OK, so it's just reached the news media that a Citroën website was exploited via an unpatched ColdFusion security hole (The Guardian: "Citroen becomes the latest victim of Adobe ColdFusion hackers").

It's - as yet - unclear as to when this happened: the wording in the Guardian is vague, so it could have happened last week, our it could have happened last year. Our it could have had the exploit mechanism "installed" last year but only utilised recently (this is my own interpretation of the article), or only discovered recently. I have reached out to the Guardian for clarification of this, and will update this article if they respond.

But these are definite facts:
  • the server was exploited via poor security in ColdFusion;
  • the server did not have a patch applied that would have mitigated the issue;
  • the server was not appropriately locked down for a production server, irrespective of patch level.
So the admins of this server were negligent. I am not contesting that. I am also not saying they were purposely negligent, but that doesn't matter: they had not done their jobs properly.
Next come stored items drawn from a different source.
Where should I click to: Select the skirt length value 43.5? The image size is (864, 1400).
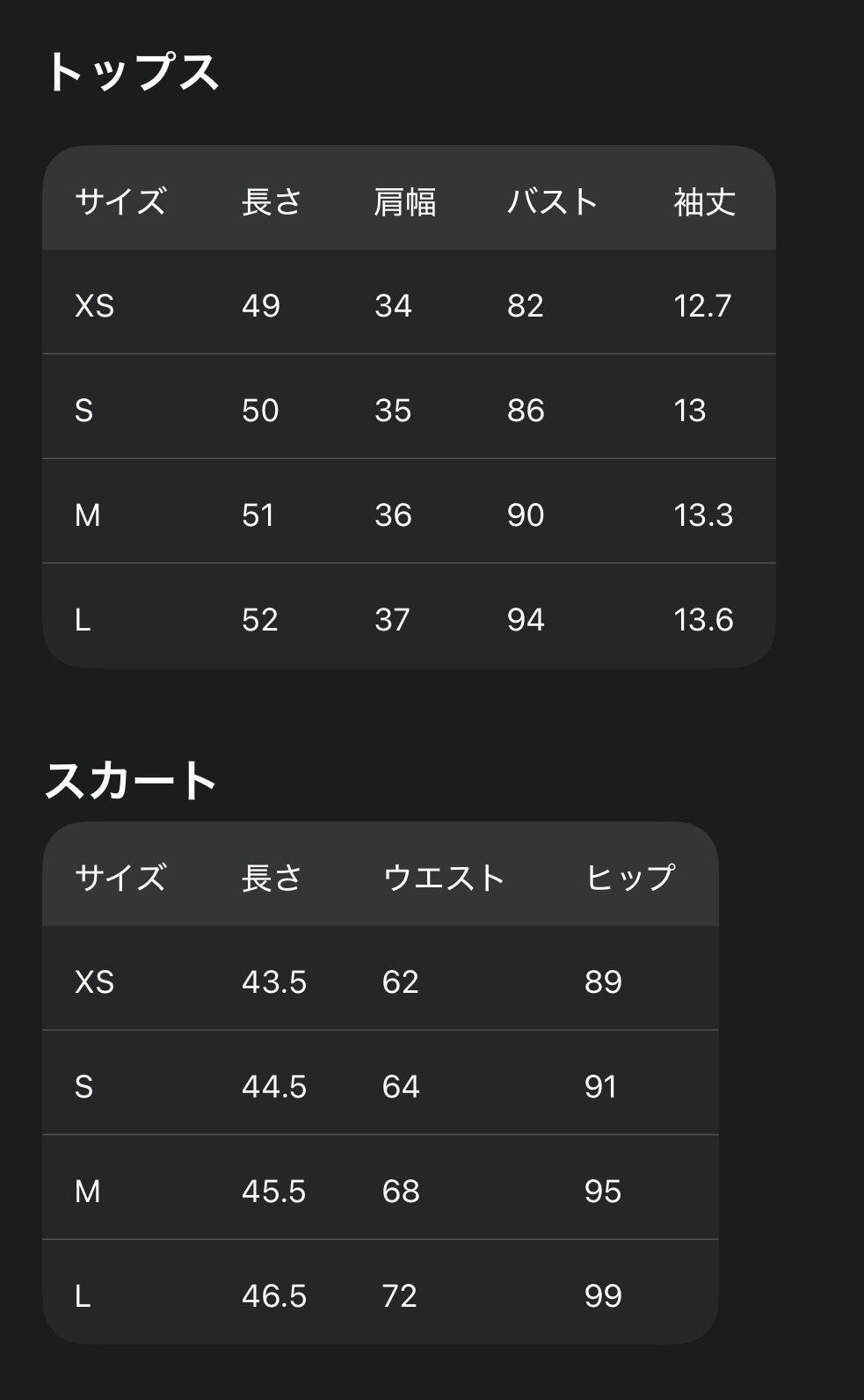tap(274, 982)
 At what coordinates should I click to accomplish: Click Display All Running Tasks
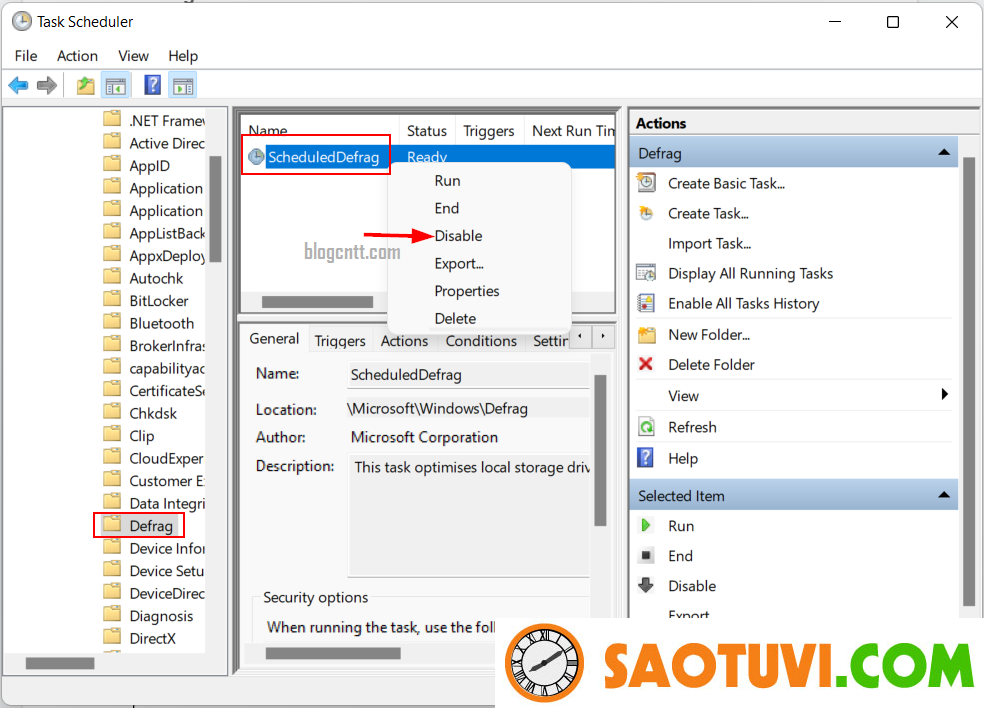750,274
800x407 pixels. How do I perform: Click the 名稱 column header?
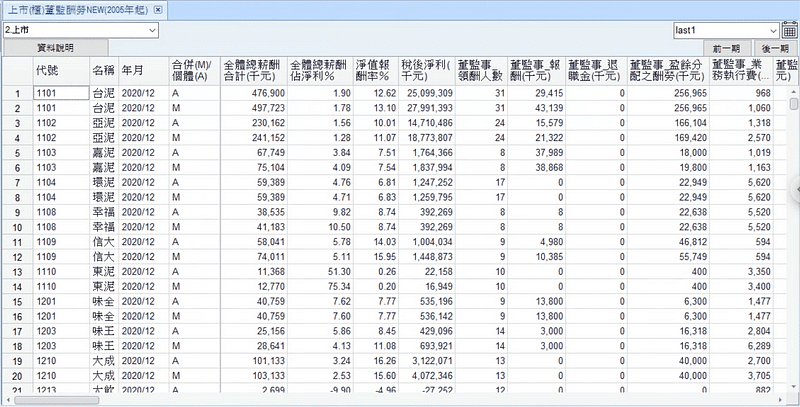pos(103,71)
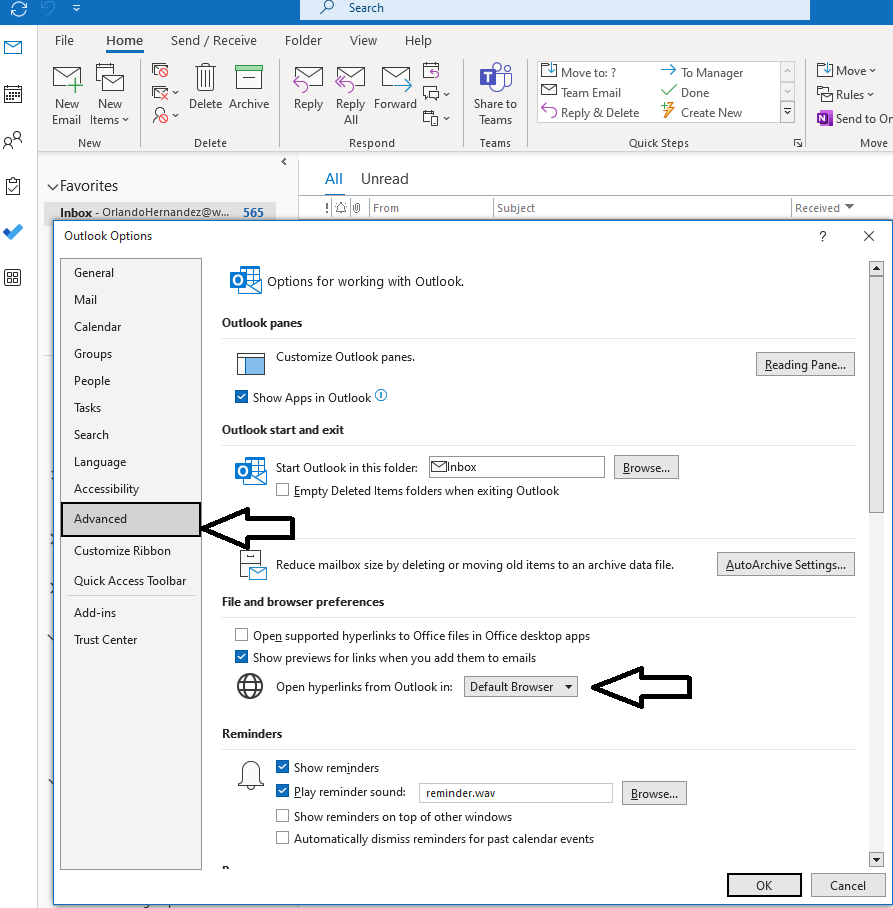Enable Empty Deleted Items folders when exiting Outlook
893x908 pixels.
pyautogui.click(x=283, y=491)
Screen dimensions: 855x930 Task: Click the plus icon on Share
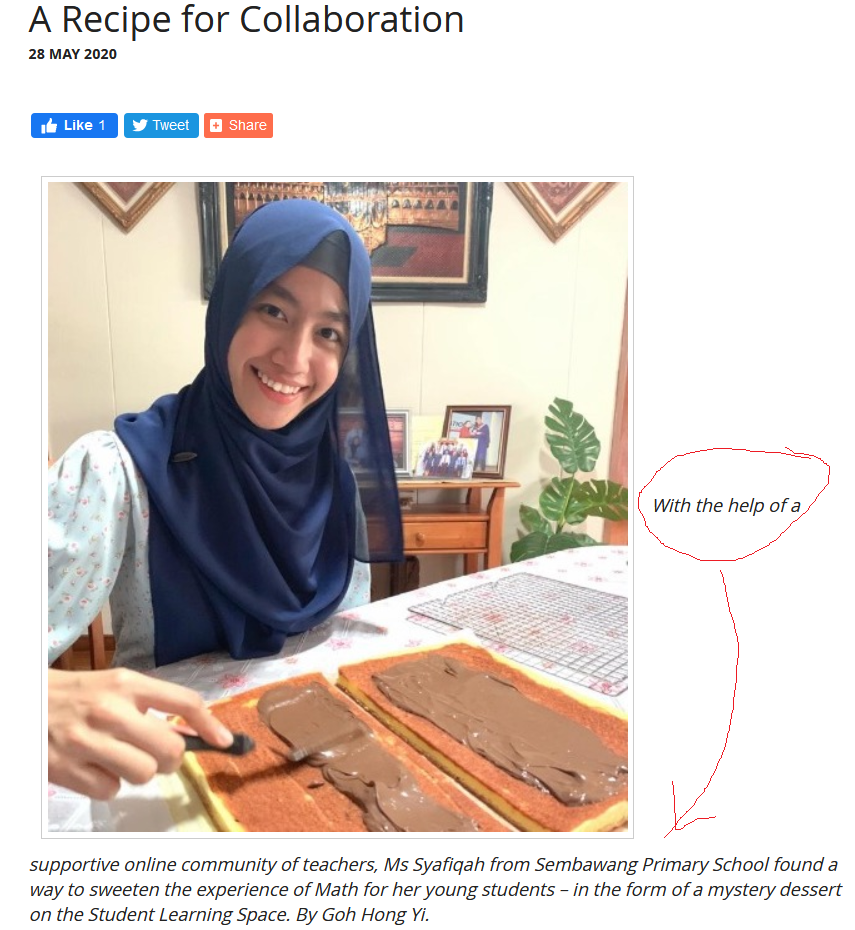click(216, 126)
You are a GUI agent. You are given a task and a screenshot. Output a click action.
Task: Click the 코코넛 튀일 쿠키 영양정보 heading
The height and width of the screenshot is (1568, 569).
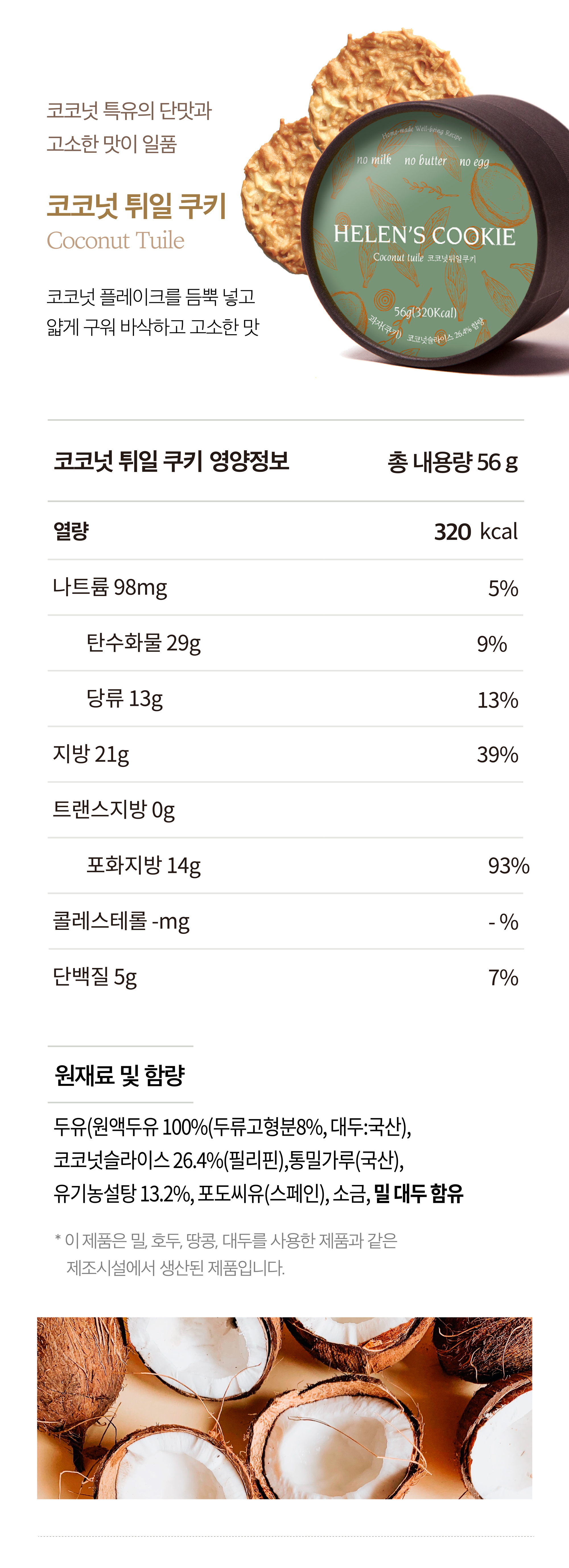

But this does not absolve Adobe from two things:
  1. the default install process leaves a large security vector exposed to the world, in that it exposes /CFIDE to the public by default;
  2. the exploiters used that vector and a general poor approach to security and password management in ColdFusion Administrator to breach Coldfusion servers.
Bugs happen. And shit happens. And I class #2 in that bracket. And Adobe got the patch sorted out reasonably quickly once they discovered it. But it still happened.

#1 is inexcuseable, and has been known to be a vector for exploitation for years. Only in ColdFusion 10 did Adobe first give a nod to this, and optionally allows the person doing the installation to use a "secure profile" when installing CF, which includes the ability - from the outset - to prevent public access to files in /CFIDE. As of ColdFusion 11, the default installation route is still to expose /CFIDE.

I make a point of saying this because as soon as this Citroën news came out, Adobe apologists started floundering around the place saying it's not ColdFusion's fault, but entirely the fault of the administrators who didn't keep their servers patched.

Yes, the administrators need to shoulder responsibility here. But this in no way completely absolves Adobe for getting them into this situation in the first place. They'd not have anything to patch if ColdFusion didn't have the issue in the first place.

As a follow-up to this situation, I have asked Rakshith what steps Adobe took to ensure their client-base was aware of this security hole, and I await feedback on that, which I will share. I don't think it's unreasonable with a security issue like this that Adobe should have been proactive in making sure ColdFusion was patched wherever possible. Each of these news stories hurts both Adobe's and ColdFusion's credibility, after all.